> _ACTIVITY_
In the records below, find the line containing "Task: Open claim 139 link" and return it together with every later line, exactly as written; pictures are to be omitted.

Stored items

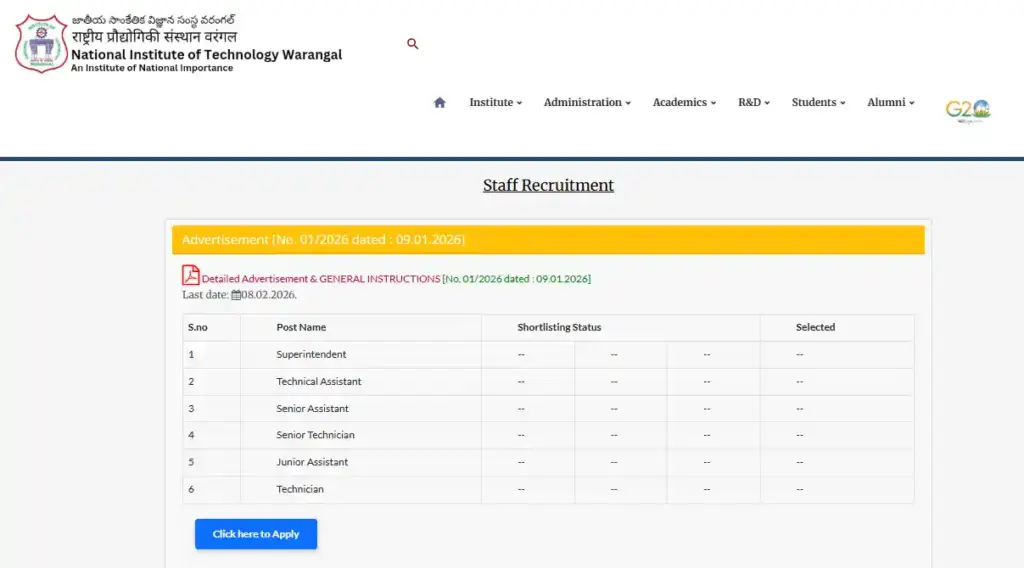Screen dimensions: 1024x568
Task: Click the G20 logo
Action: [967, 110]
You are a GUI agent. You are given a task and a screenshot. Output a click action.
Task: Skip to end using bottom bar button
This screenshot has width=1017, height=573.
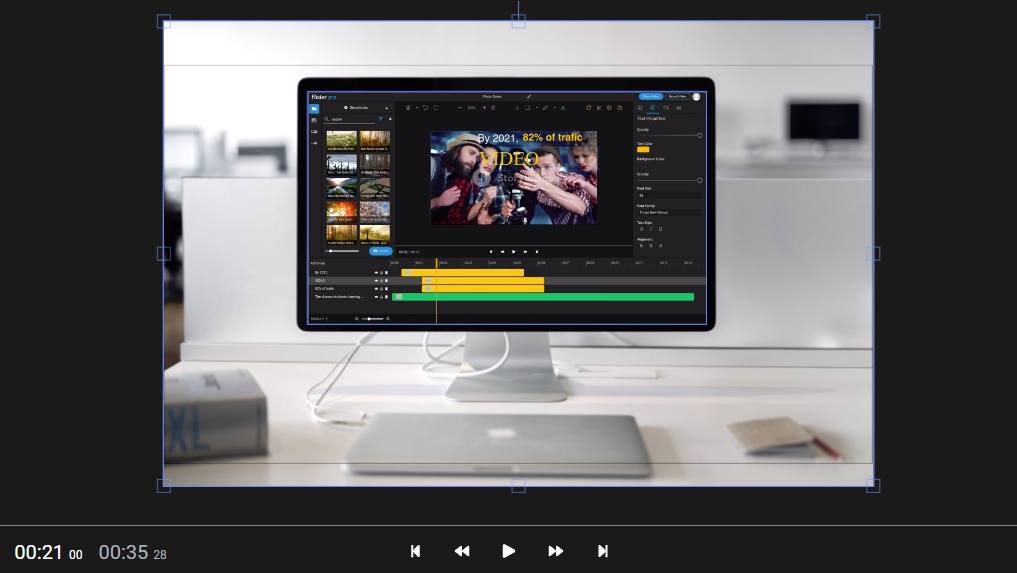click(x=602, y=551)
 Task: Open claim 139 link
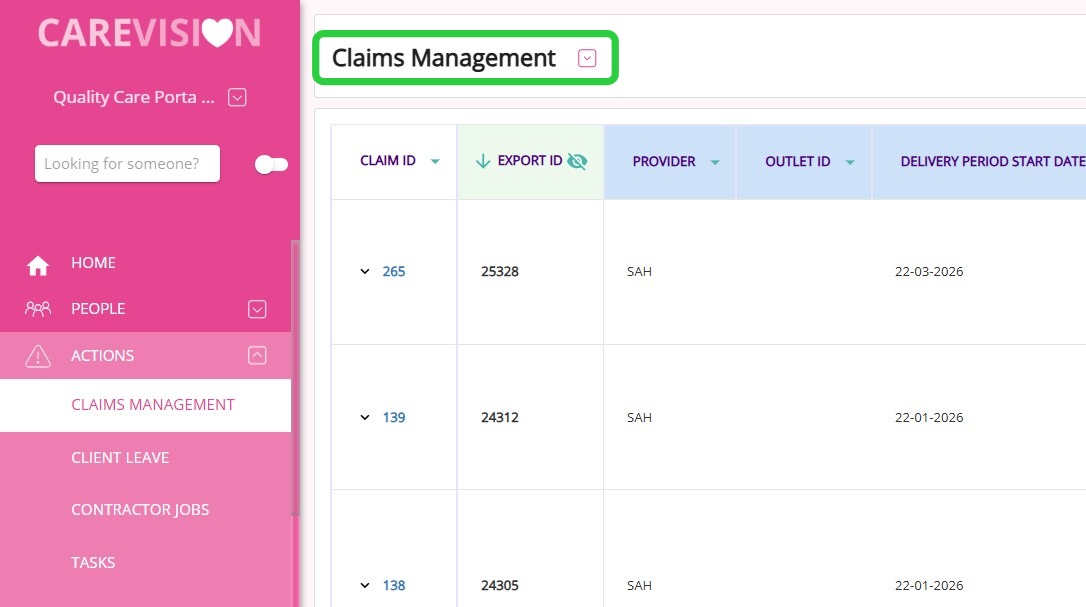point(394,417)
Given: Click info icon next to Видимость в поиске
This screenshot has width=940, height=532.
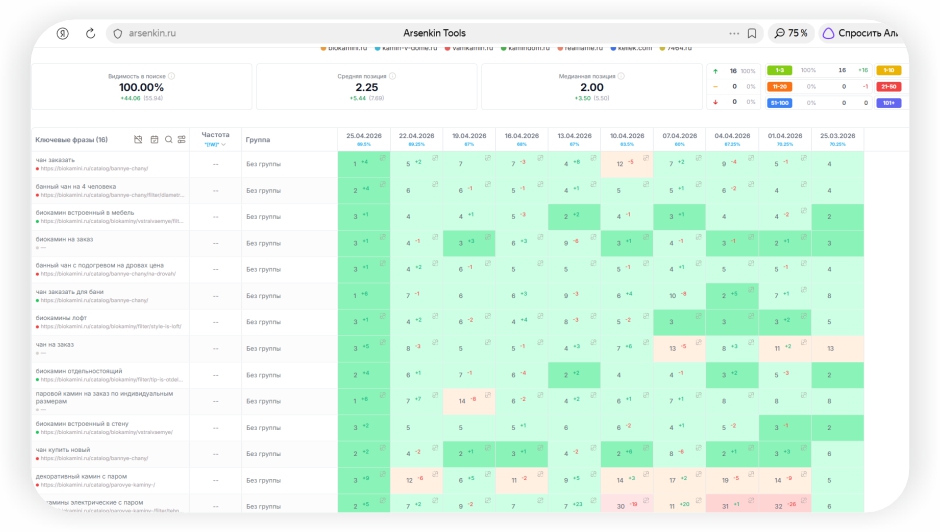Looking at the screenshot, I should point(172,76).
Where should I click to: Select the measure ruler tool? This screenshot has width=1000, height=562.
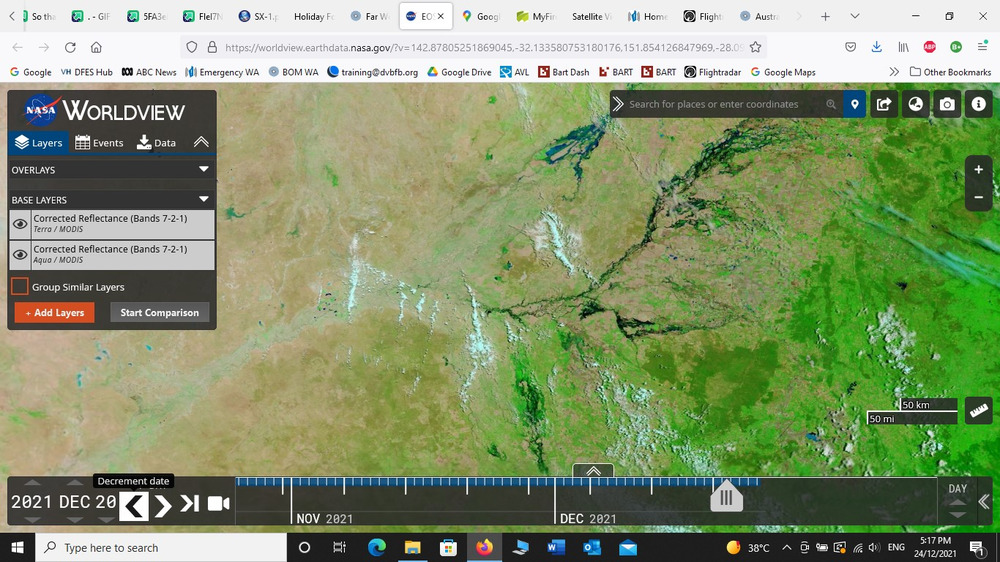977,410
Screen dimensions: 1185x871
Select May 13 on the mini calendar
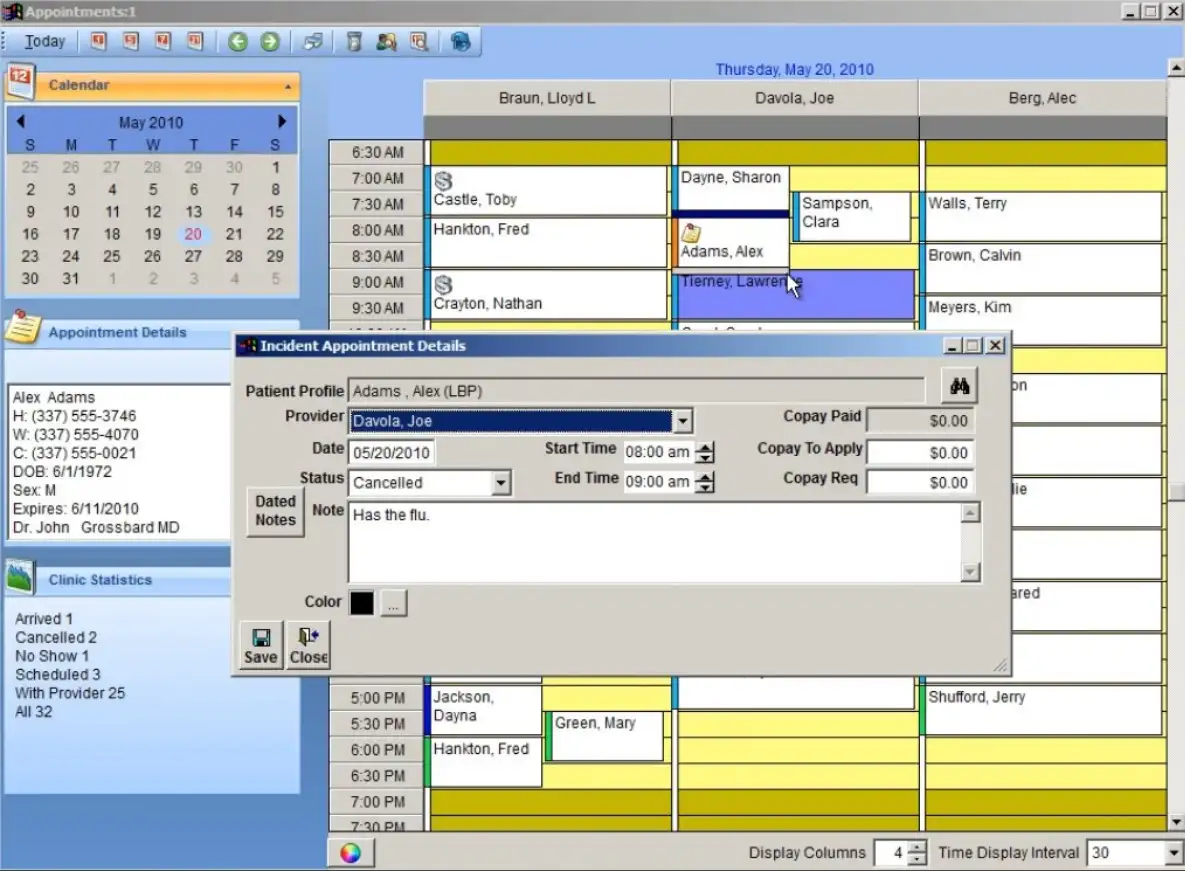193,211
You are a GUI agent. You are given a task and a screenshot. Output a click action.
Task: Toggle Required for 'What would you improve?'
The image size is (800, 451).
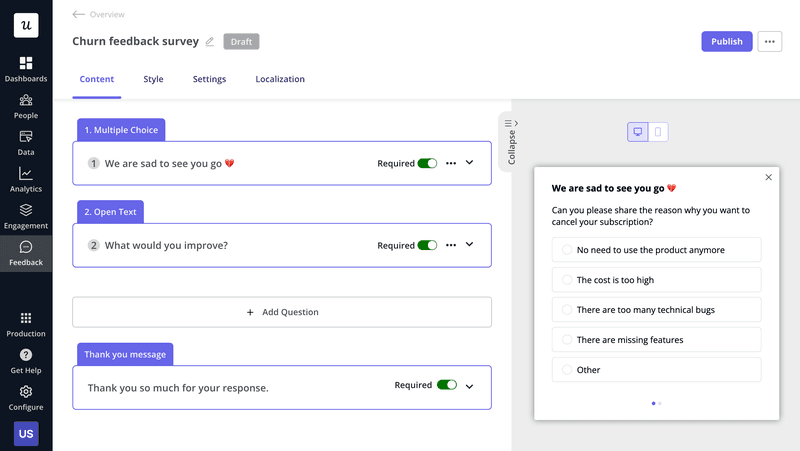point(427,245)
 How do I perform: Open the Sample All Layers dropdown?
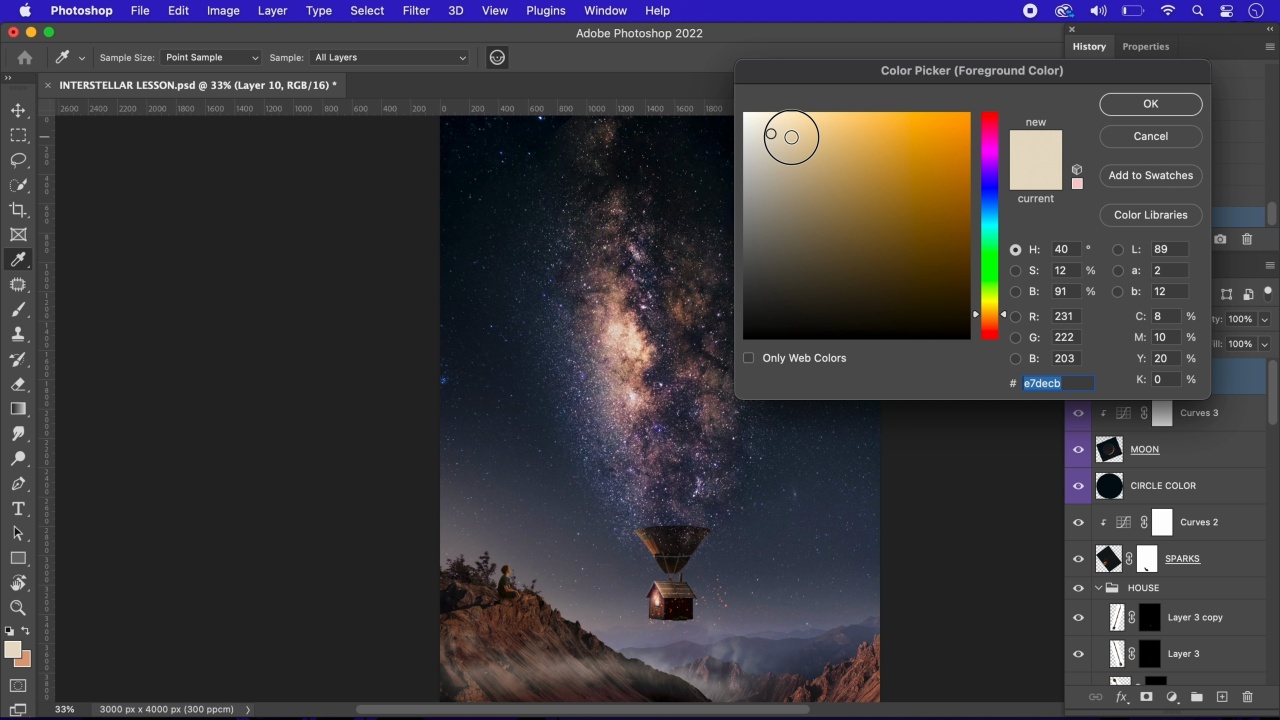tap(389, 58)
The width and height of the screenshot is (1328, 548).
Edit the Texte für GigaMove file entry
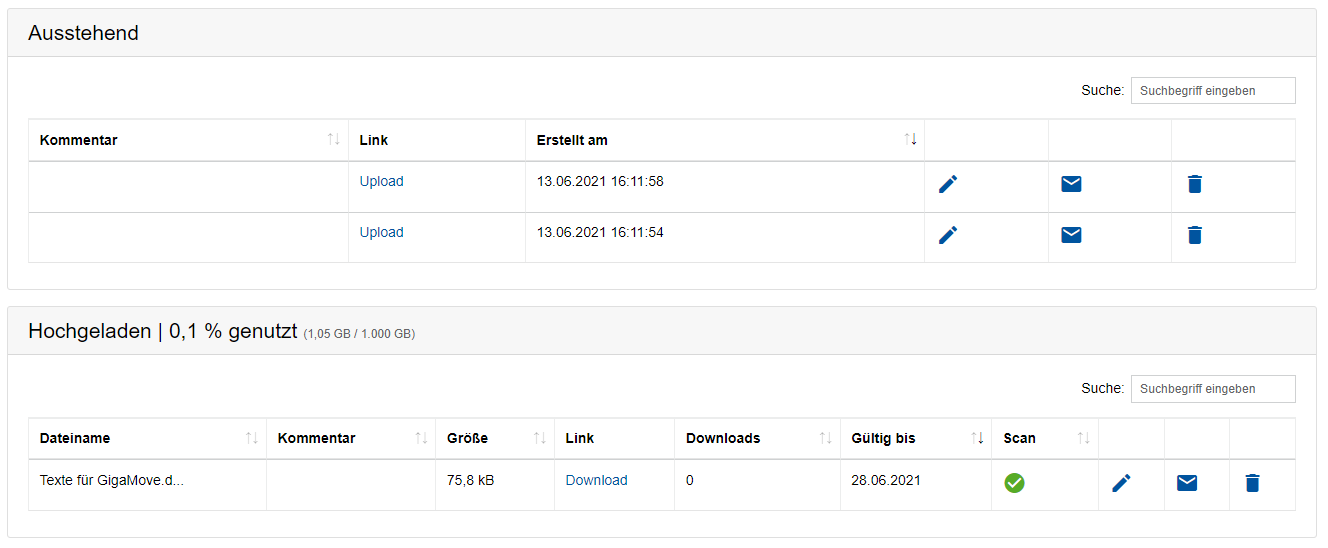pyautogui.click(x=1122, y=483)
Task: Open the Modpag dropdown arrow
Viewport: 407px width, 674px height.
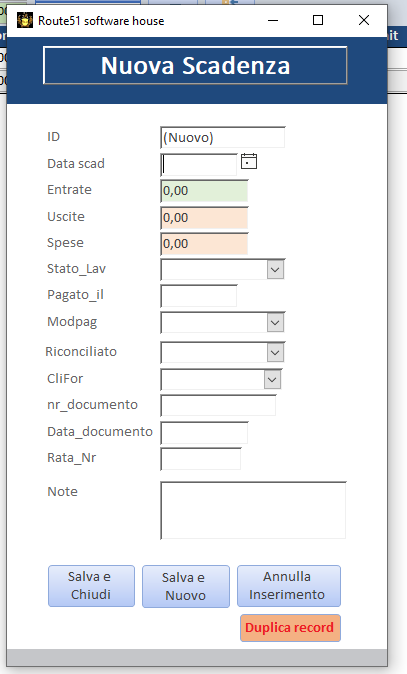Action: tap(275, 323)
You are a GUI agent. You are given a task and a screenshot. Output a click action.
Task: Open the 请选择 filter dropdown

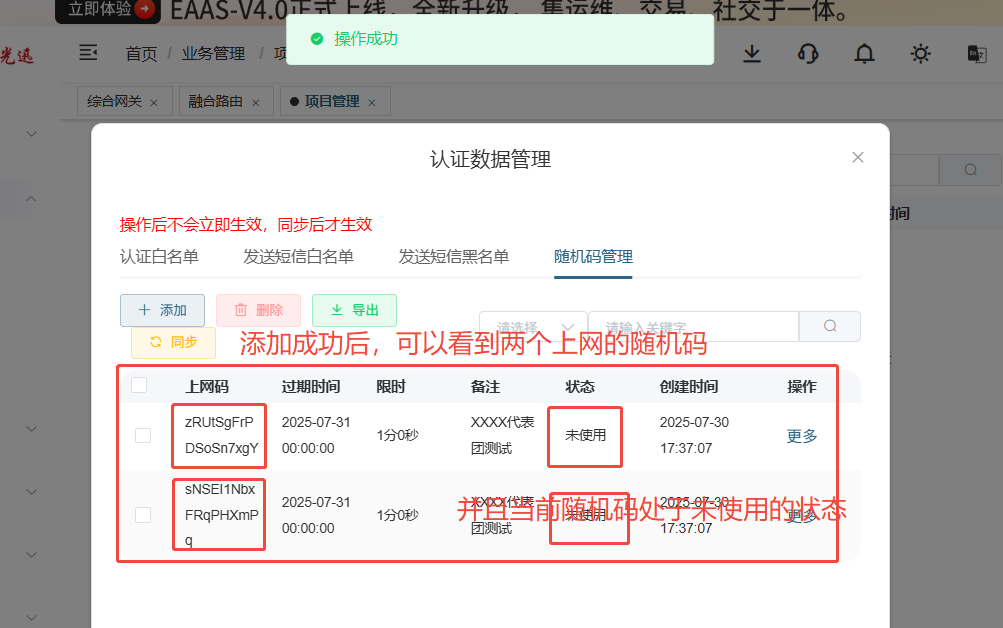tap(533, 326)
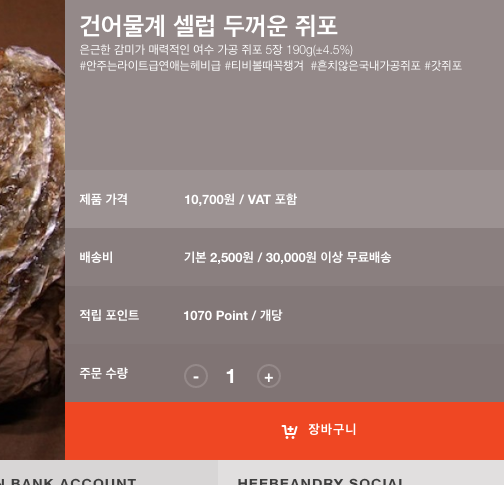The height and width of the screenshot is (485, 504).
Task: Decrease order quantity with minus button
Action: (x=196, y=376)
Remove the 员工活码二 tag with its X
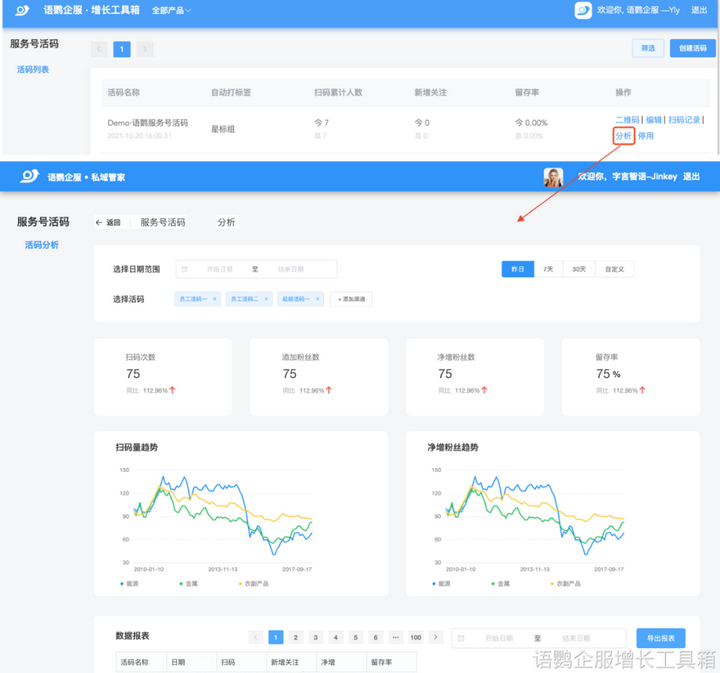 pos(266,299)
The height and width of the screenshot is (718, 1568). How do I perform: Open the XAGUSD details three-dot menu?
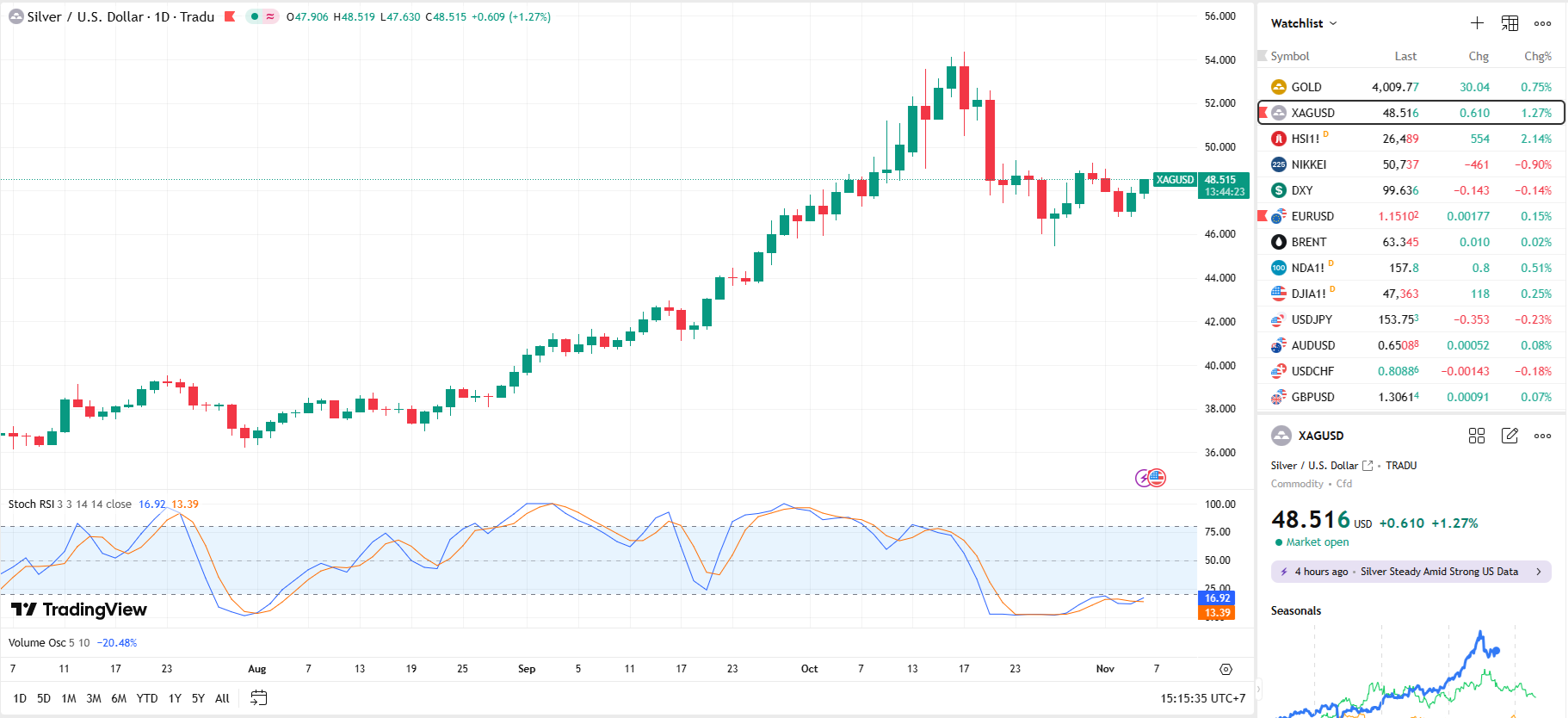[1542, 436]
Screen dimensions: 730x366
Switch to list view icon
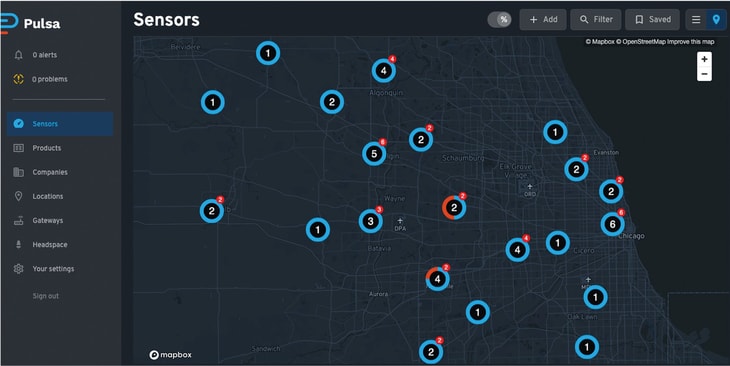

> _EXPECTED OUTPUT_
 Task: Open claim 139 link
point(394,417)
Given: Click info icon next to Видимость в поиске
This screenshot has width=940, height=532.
Looking at the screenshot, I should point(172,76).
Where should I click to: Select the measure ruler tool? This screenshot has width=1000, height=562.
977,410
Screen dimensions: 1185x871
Select May 13 on the mini calendar
193,211
You are a GUI agent. You are given a task and a screenshot. Output a click action.
Task: Toggle Required for 'What would you improve?'
The image size is (800, 451).
point(427,245)
 How do I perform: Open the Sample All Layers dropdown?
tap(389, 58)
The width and height of the screenshot is (1328, 548).
Edit the Texte für GigaMove file entry
pyautogui.click(x=1122, y=483)
Task: Open the Modpag dropdown arrow
Viewport: 407px width, 674px height.
Action: tap(275, 323)
You are a GUI agent. You are given a task and a screenshot. Output a click action.
Task: Open the 请选择 filter dropdown

tap(533, 326)
The height and width of the screenshot is (485, 504).
Task: Decrease order quantity with minus button
Action: (x=196, y=376)
Remove the 员工活码二 tag with its X
 pos(266,299)
The height and width of the screenshot is (718, 1568). How do I perform: Open the XAGUSD details three-dot menu?
[1542, 436]
Screen dimensions: 730x366
Switch to list view icon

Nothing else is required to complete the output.